Reproduce the data below, replacing every "computer-use agent" with "screen assistant" and leaving everything else untouched.

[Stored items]

▼

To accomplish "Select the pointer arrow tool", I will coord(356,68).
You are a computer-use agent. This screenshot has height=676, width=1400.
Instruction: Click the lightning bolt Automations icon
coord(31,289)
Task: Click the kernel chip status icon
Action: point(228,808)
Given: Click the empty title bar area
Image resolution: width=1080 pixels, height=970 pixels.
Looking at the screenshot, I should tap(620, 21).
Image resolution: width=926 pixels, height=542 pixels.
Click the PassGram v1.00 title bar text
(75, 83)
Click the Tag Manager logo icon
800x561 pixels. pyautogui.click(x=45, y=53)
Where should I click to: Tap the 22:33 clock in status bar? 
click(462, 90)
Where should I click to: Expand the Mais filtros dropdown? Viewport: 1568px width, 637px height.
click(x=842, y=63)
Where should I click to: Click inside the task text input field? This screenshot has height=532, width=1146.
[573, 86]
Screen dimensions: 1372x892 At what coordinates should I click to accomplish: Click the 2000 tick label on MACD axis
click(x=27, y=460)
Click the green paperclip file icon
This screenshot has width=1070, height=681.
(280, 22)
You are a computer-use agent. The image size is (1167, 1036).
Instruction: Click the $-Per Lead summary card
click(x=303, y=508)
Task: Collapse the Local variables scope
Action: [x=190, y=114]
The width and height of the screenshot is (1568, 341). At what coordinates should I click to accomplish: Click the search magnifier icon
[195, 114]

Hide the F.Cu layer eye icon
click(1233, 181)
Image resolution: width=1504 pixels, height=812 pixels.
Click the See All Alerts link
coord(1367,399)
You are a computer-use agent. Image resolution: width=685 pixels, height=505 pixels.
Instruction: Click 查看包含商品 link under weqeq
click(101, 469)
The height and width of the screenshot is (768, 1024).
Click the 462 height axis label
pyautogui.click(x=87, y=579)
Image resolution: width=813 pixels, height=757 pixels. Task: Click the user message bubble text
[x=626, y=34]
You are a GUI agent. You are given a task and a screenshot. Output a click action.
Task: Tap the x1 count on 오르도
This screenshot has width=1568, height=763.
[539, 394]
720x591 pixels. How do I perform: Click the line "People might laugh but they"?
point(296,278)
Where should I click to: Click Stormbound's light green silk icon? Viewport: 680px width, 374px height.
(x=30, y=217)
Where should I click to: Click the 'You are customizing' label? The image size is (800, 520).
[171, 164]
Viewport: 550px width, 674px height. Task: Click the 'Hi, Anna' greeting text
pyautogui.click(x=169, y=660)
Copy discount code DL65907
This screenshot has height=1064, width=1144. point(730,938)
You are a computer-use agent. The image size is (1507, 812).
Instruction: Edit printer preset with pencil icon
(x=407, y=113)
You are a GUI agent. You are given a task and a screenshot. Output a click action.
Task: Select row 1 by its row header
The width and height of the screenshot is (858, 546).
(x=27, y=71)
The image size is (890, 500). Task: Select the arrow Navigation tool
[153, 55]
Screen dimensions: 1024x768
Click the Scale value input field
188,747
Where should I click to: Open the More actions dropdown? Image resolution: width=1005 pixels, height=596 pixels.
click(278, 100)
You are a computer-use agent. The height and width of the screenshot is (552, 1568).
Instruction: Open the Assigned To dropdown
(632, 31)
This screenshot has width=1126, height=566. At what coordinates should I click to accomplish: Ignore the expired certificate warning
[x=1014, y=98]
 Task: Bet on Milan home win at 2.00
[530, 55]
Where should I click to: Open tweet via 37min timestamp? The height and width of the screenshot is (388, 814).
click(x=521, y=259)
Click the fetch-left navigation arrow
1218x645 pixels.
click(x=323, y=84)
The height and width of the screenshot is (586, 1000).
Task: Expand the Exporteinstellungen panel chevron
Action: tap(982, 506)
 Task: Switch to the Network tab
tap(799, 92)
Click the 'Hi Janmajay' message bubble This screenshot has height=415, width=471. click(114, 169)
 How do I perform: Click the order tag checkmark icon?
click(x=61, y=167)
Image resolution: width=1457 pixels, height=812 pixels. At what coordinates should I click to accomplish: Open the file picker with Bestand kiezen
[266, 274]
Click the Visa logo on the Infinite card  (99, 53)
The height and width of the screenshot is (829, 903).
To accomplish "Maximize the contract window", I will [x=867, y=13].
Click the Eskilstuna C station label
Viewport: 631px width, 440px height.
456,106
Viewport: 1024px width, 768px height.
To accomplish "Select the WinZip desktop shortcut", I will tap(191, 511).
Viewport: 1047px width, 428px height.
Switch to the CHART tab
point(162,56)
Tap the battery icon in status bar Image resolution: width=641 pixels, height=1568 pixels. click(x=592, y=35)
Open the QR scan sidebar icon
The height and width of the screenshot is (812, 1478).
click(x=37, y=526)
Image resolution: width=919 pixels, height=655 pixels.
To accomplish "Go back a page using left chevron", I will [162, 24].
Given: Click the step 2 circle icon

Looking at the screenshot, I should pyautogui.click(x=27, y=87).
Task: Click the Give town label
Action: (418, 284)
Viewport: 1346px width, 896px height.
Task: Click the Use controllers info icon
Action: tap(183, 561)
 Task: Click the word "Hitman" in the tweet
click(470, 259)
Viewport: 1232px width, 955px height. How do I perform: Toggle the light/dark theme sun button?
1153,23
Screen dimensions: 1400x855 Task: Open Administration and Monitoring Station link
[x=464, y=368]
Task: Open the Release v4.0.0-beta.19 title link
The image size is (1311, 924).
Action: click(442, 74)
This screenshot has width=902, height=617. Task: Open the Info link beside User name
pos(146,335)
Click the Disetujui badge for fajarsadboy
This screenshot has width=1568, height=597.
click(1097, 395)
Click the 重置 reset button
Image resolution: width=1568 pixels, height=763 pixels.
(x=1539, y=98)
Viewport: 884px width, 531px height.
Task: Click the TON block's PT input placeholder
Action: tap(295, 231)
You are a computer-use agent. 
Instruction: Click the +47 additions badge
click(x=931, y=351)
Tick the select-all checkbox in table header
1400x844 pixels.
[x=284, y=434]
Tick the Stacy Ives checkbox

▲

_EXERCISE RESULT_
To accomplish "Select the pointer arrow tool", I will coord(356,68).
You are a screen assistant. This screenshot has height=676, width=1400.
Instruction: Click the lightning bolt Automations icon
coord(31,289)
Task: Click the kernel chip status icon
Action: point(228,808)
Given: Click the empty title bar area
Image resolution: width=1080 pixels, height=970 pixels.
Looking at the screenshot, I should tap(620, 21).
Image resolution: width=926 pixels, height=542 pixels.
Click the PassGram v1.00 title bar text
(75, 83)
Click the Tag Manager logo icon
800x561 pixels. pyautogui.click(x=45, y=53)
Where should I click to: Tap the 22:33 clock in status bar? 
click(462, 90)
Where should I click to: Expand the Mais filtros dropdown? Viewport: 1568px width, 637px height.
click(x=842, y=63)
Where should I click to: Click inside the task text input field? This screenshot has height=532, width=1146.
[573, 86]
Screen dimensions: 1372x892 At what coordinates should I click to accomplish: Click the 2000 tick label on MACD axis
click(x=27, y=460)
Click the green paperclip file icon
This screenshot has width=1070, height=681.
(280, 22)
You are a screen assistant. The image size is (1167, 1036).
Instruction: Click the $-Per Lead summary card
click(x=303, y=508)
Task: Collapse the Local variables scope
Action: [x=190, y=114]
The width and height of the screenshot is (1568, 341). At what coordinates should I click to accomplish: Click the search magnifier icon
[195, 114]

Hide the F.Cu layer eye icon
click(1233, 181)
Image resolution: width=1504 pixels, height=812 pixels.
Click the See All Alerts link
coord(1367,399)
You are a screen assistant. Image resolution: width=685 pixels, height=505 pixels.
Instruction: Click 查看包含商品 link under weqeq
click(101, 469)
The height and width of the screenshot is (768, 1024).
Click the 462 height axis label
pyautogui.click(x=87, y=579)
Image resolution: width=813 pixels, height=757 pixels. Task: Click the user message bubble text
[x=626, y=34]
You are a GUI agent. You are given a task and a screenshot. Output a click action.
Task: Tap the x1 count on 오르도
This screenshot has width=1568, height=763.
[539, 394]
720x591 pixels. How do I perform: Click the line "People might laugh but they"?
point(296,278)
Where should I click to: Click Stormbound's light green silk icon? Viewport: 680px width, 374px height.
(x=30, y=217)
Where should I click to: Click the 'You are customizing' label? The image size is (800, 520).
[171, 164]
Viewport: 550px width, 674px height. Task: Click the 'Hi, Anna' greeting text
pyautogui.click(x=169, y=660)
Copy discount code DL65907
This screenshot has height=1064, width=1144. point(730,938)
You are a screen assistant. The image size is (1507, 812).
Instruction: Edit printer preset with pencil icon
(x=407, y=113)
You are a GUI agent. You are given a task and a screenshot. Output a click action.
Task: Select row 1 by its row header
The width and height of the screenshot is (858, 546).
(x=27, y=71)
The image size is (890, 500). Task: Select the arrow Navigation tool
[153, 55]
Screen dimensions: 1024x768
Click the Scale value input field
188,747
Where should I click to: Open the More actions dropdown? Image resolution: width=1005 pixels, height=596 pixels.
click(278, 100)
You are a screen assistant. The height and width of the screenshot is (552, 1568).
Instruction: Open the Assigned To dropdown
(632, 31)
This screenshot has width=1126, height=566. At what coordinates should I click to accomplish: Ignore the expired certificate warning
[x=1014, y=98]
 Task: Bet on Milan home win at 2.00
[530, 55]
Where should I click to: Open tweet via 37min timestamp? The height and width of the screenshot is (388, 814).
click(x=521, y=259)
Click the fetch-left navigation arrow
1218x645 pixels.
click(x=323, y=84)
The height and width of the screenshot is (586, 1000).
Task: Expand the Exporteinstellungen panel chevron
Action: tap(982, 506)
 Task: Switch to the Network tab
tap(799, 92)
Click the 'Hi Janmajay' message bubble This screenshot has height=415, width=471. click(114, 169)
 How do I perform: Click the order tag checkmark icon?
click(x=61, y=167)
Image resolution: width=1457 pixels, height=812 pixels. At what coordinates should I click to accomplish: Open the file picker with Bestand kiezen
[266, 274]
Click the Visa logo on the Infinite card  (99, 53)
The height and width of the screenshot is (829, 903).
To accomplish "Maximize the contract window", I will [x=867, y=13].
Click the Eskilstuna C station label
Viewport: 631px width, 440px height.
456,106
Viewport: 1024px width, 768px height.
To accomplish "Select the WinZip desktop shortcut", I will tap(191, 511).
Viewport: 1047px width, 428px height.
Switch to the CHART tab
point(162,56)
Tap the battery icon in status bar Image resolution: width=641 pixels, height=1568 pixels. click(x=592, y=35)
Open the QR scan sidebar icon
The height and width of the screenshot is (812, 1478).
click(x=37, y=526)
Image resolution: width=919 pixels, height=655 pixels.
To accomplish "Go back a page using left chevron", I will [162, 24].
Given: Click the step 2 circle icon

Looking at the screenshot, I should pyautogui.click(x=27, y=87).
Task: Click the Give town label
Action: (418, 284)
Viewport: 1346px width, 896px height.
Task: Click the Use controllers info icon
Action: tap(183, 561)
 Task: Click the word "Hitman" in the tweet
click(470, 259)
Viewport: 1232px width, 955px height. How do I perform: Toggle the light/dark theme sun button?
1153,23
Screen dimensions: 1400x855 Task: Open Administration and Monitoring Station link
[x=464, y=368]
Task: Open the Release v4.0.0-beta.19 title link
The image size is (1311, 924).
Action: click(442, 74)
This screenshot has width=902, height=617. Task: Open the Info link beside User name
pos(146,335)
Click the Disetujui badge for fajarsadboy
This screenshot has width=1568, height=597.
click(1097, 395)
Click the 重置 reset button
Image resolution: width=1568 pixels, height=763 pixels.
(x=1539, y=98)
Viewport: 884px width, 531px height.
Task: Click the TON block's PT input placeholder
Action: tap(295, 231)
You are a screen assistant. 
Instruction: Click the +47 additions badge
click(x=931, y=351)
Tick the select-all checkbox in table header
1400x844 pixels.
[x=284, y=434]
Tick the Stacy Ives checkbox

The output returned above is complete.